▶ **What you will do**
Each line of the entries below that holds "text" is needed, copied in full.

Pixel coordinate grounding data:
++++++

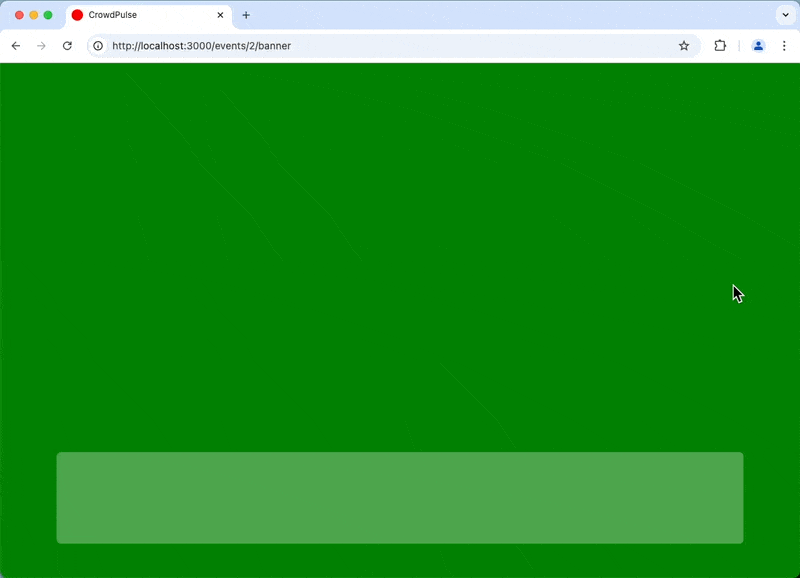This screenshot has height=578, width=800.
Task: Expand the tab search dropdown
Action: 784,15
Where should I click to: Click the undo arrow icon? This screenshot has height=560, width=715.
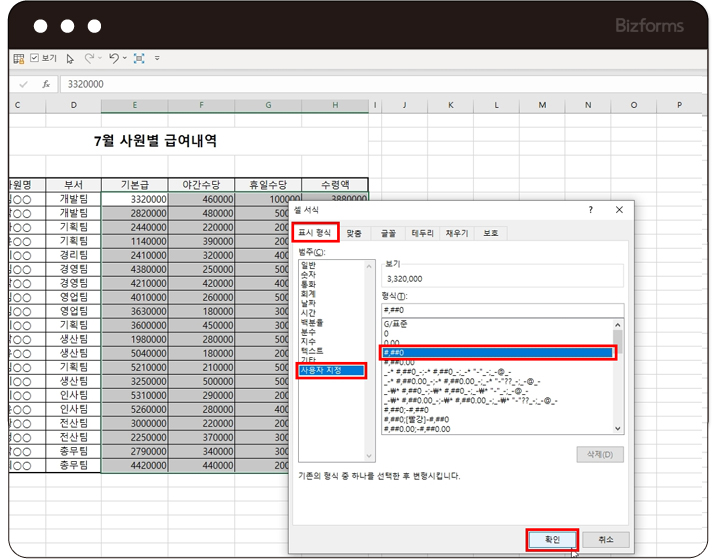113,59
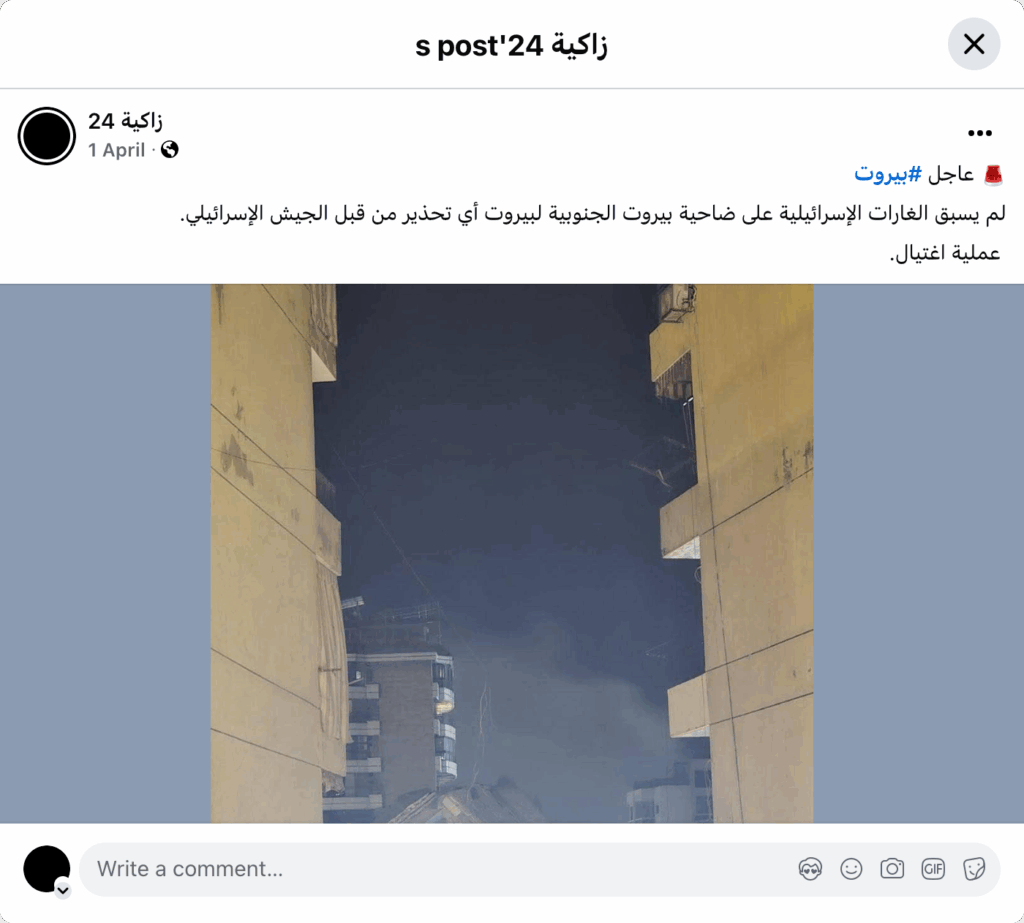This screenshot has height=923, width=1024.
Task: Click the post author's profile picture
Action: click(47, 136)
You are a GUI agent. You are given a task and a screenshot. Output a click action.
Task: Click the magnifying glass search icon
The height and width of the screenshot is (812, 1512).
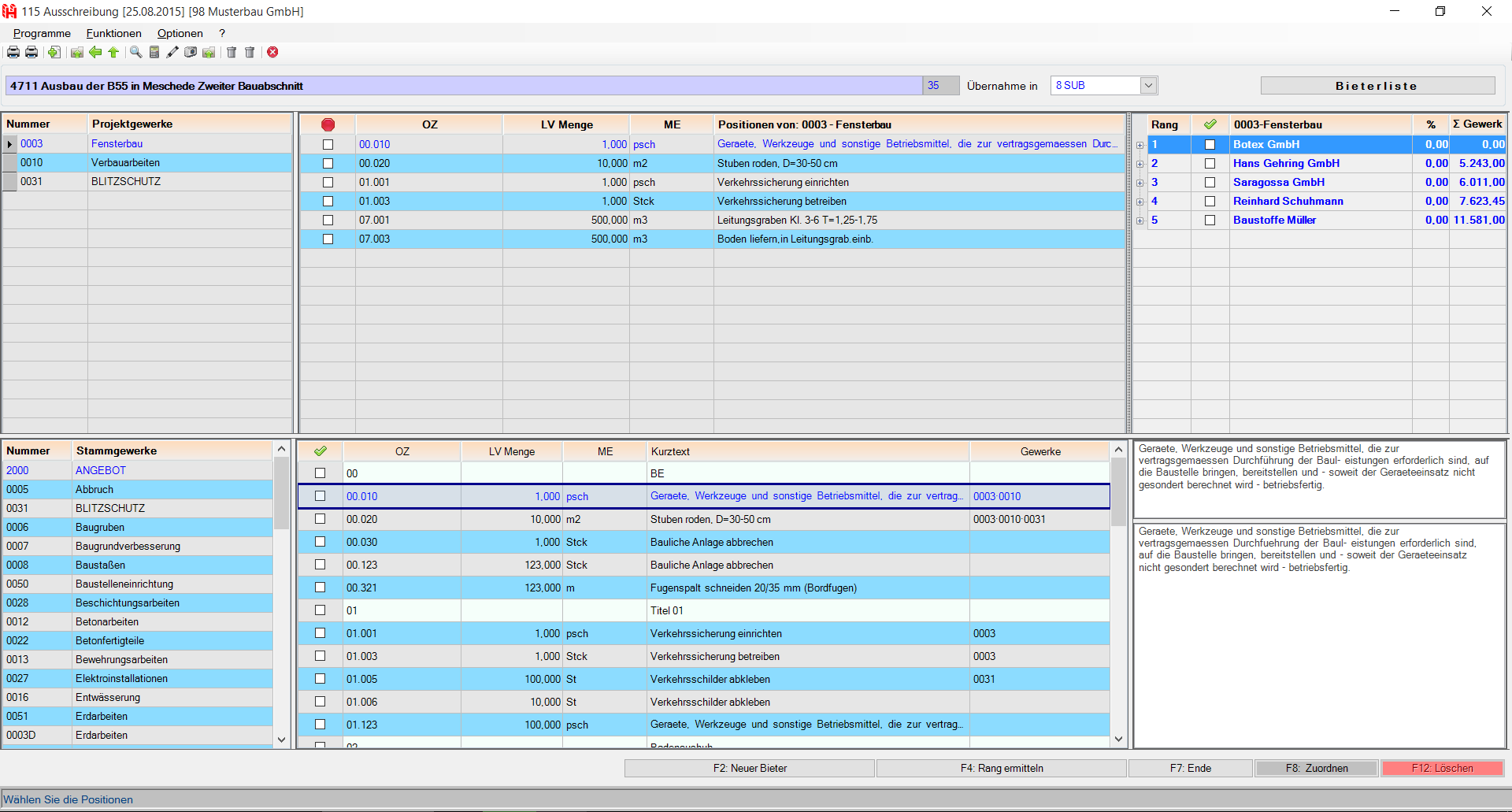[135, 53]
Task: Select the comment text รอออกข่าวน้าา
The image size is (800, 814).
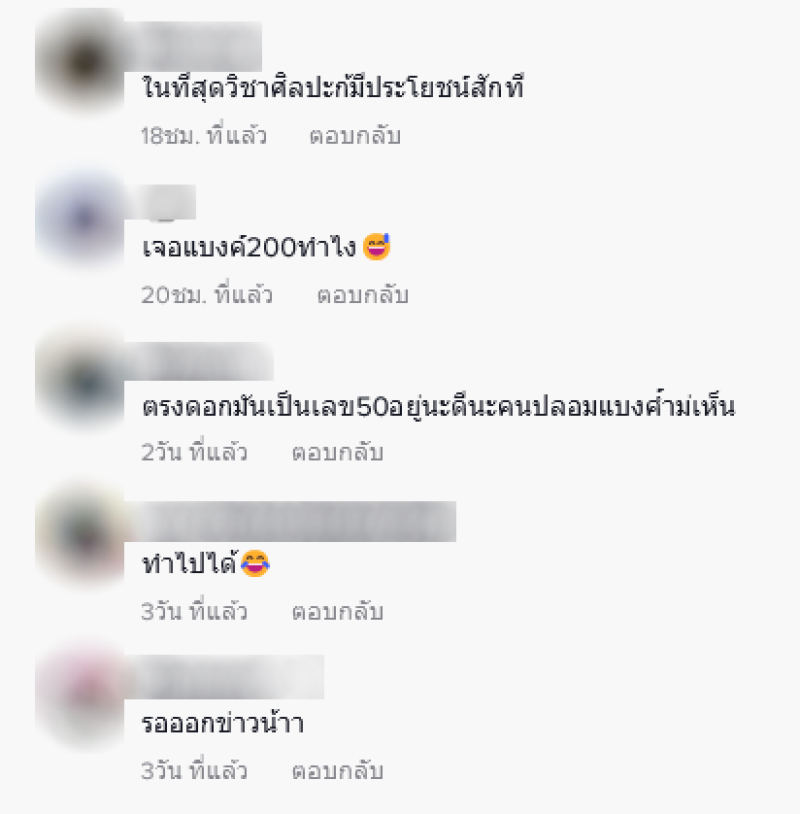Action: coord(223,722)
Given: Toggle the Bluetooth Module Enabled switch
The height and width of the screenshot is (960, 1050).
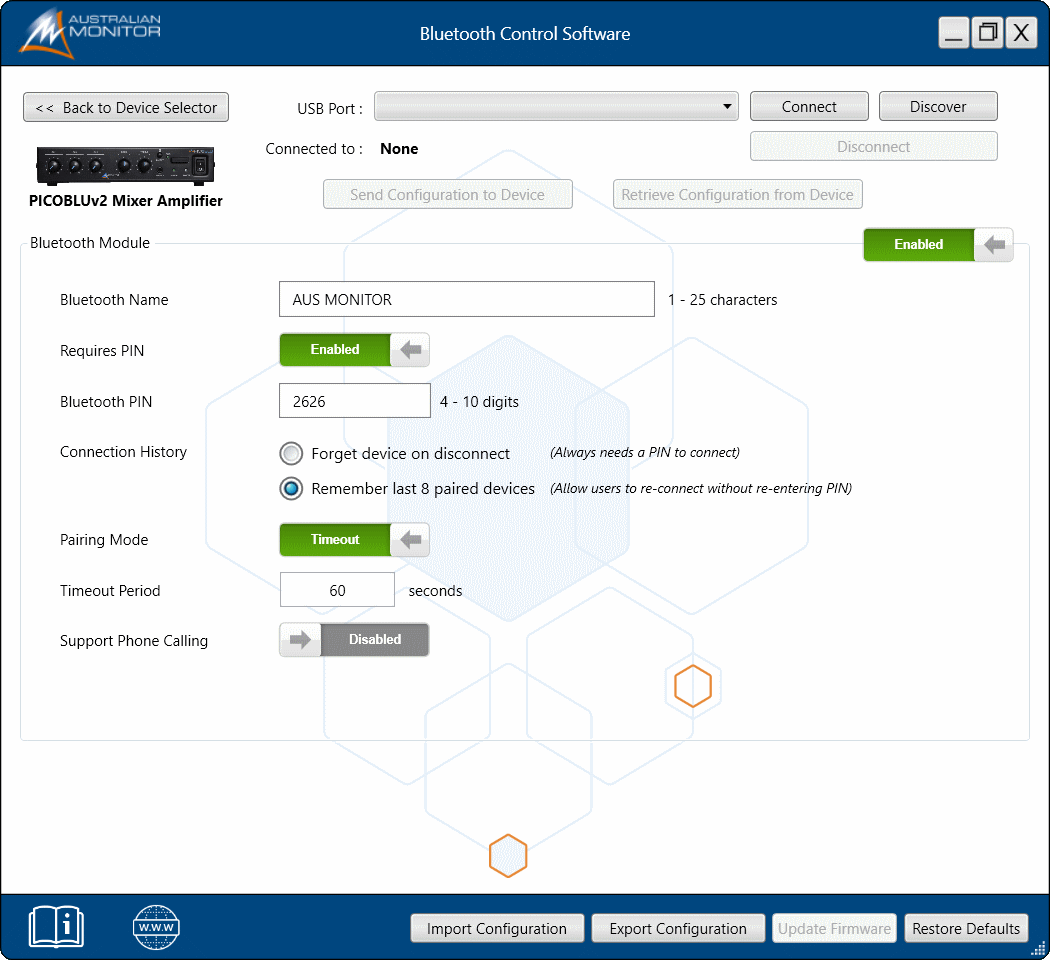Looking at the screenshot, I should pyautogui.click(x=938, y=245).
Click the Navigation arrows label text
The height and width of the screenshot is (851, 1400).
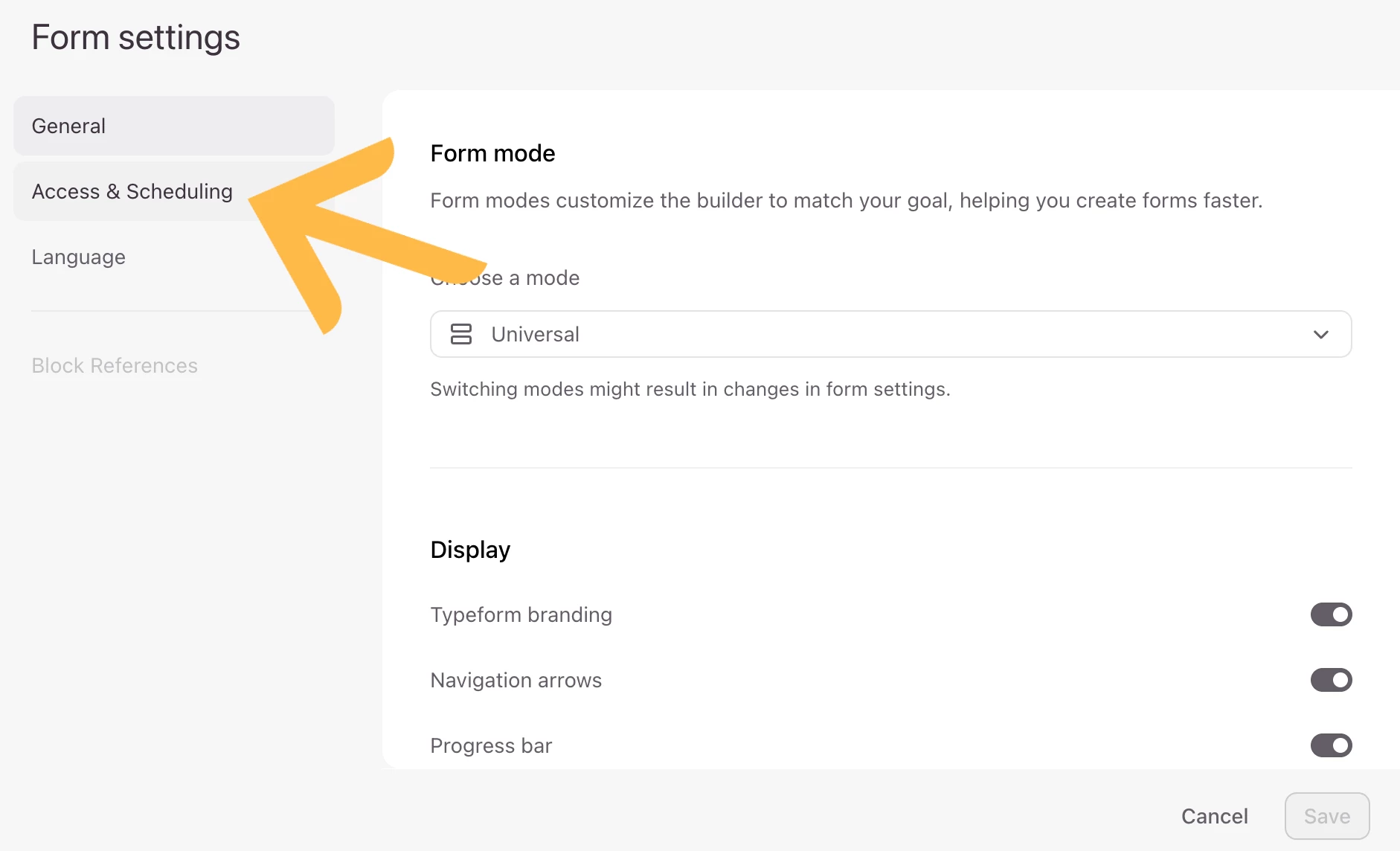516,680
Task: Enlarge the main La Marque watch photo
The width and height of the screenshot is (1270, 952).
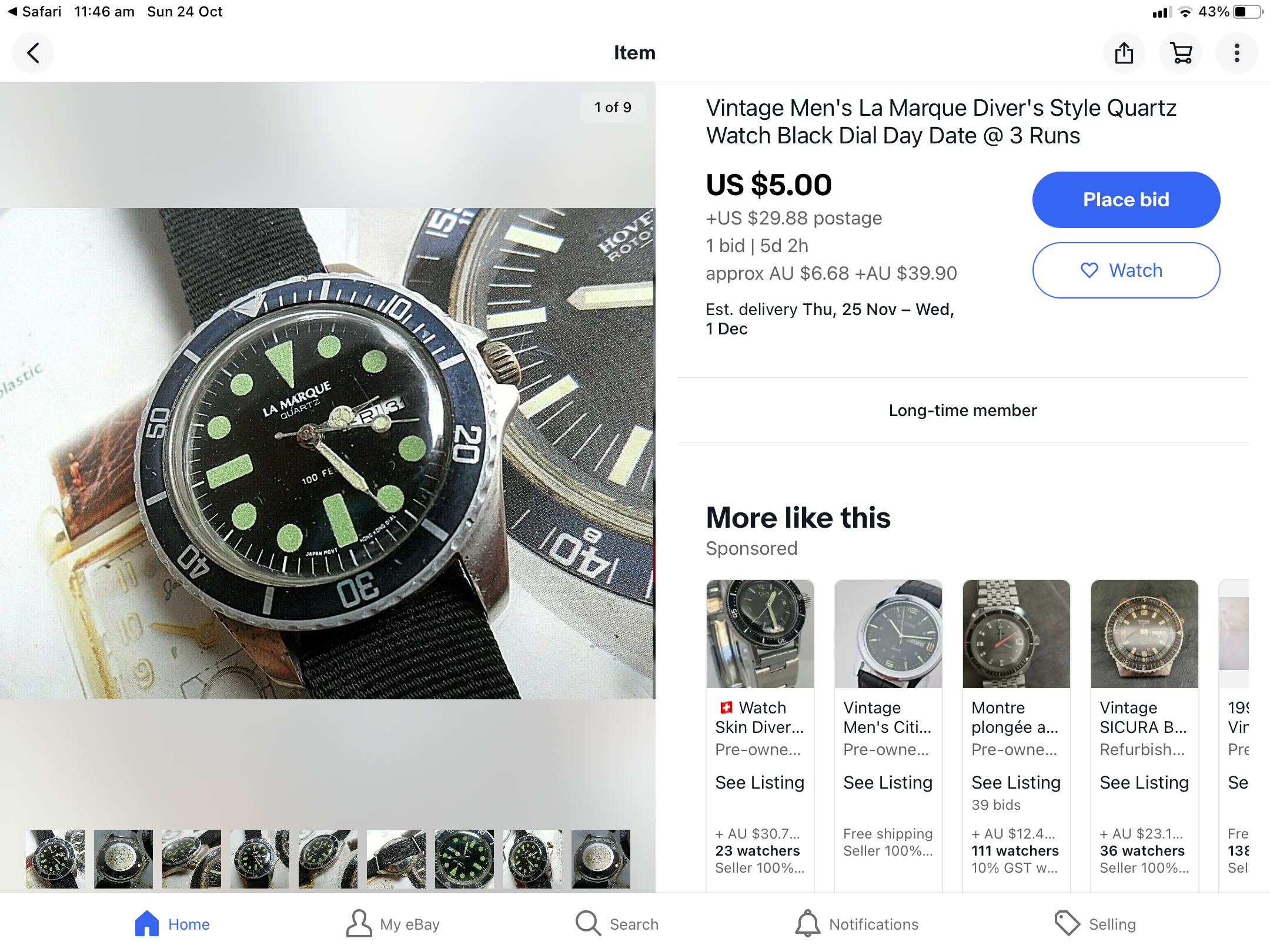Action: [327, 453]
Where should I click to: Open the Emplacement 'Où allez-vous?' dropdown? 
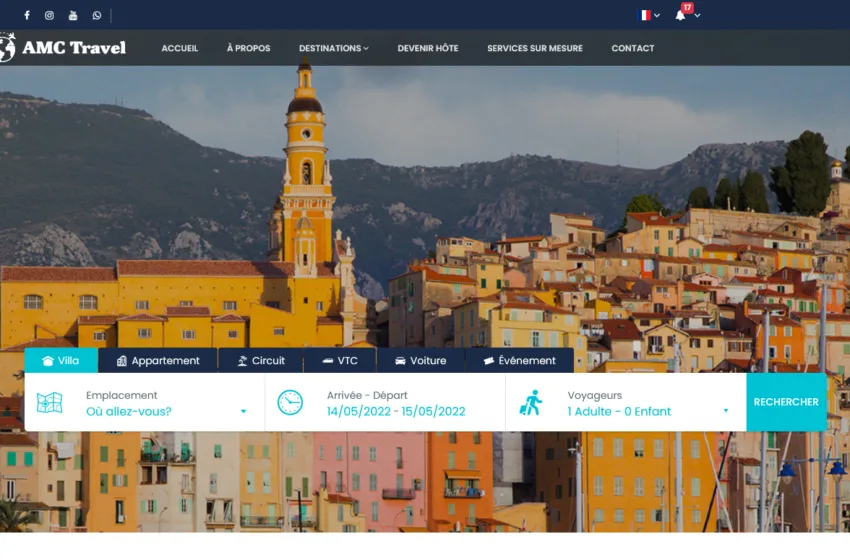tap(165, 411)
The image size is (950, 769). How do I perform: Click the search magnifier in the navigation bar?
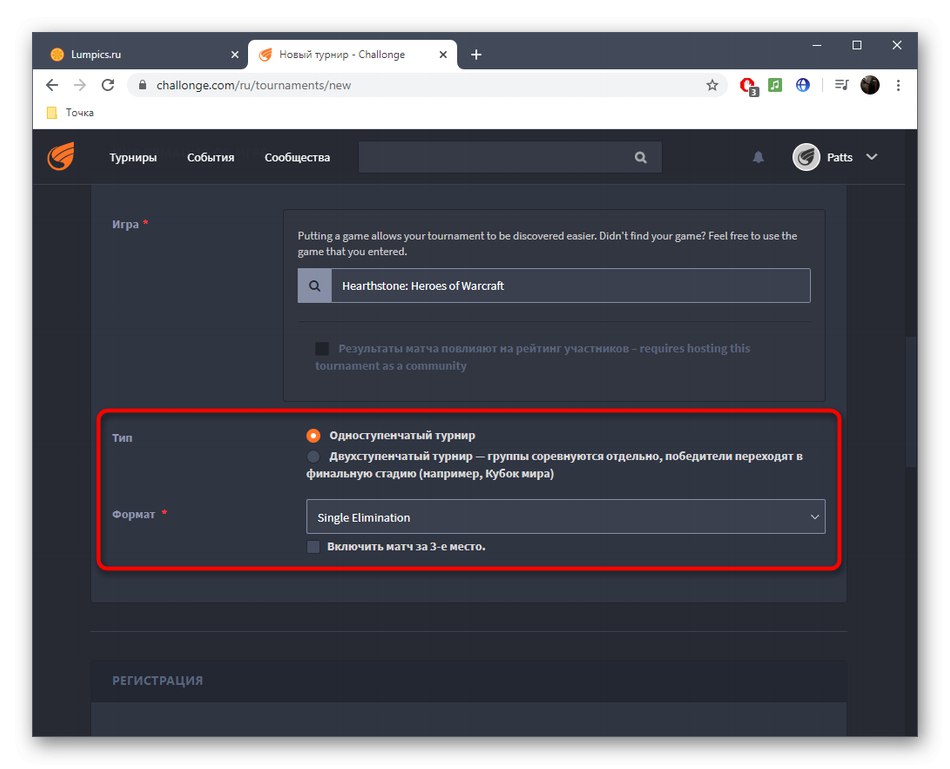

++++++

▶ **Response to the task**
Task: Select the comment text รอออกข่าวน้าา
Click the Navigation arrows label text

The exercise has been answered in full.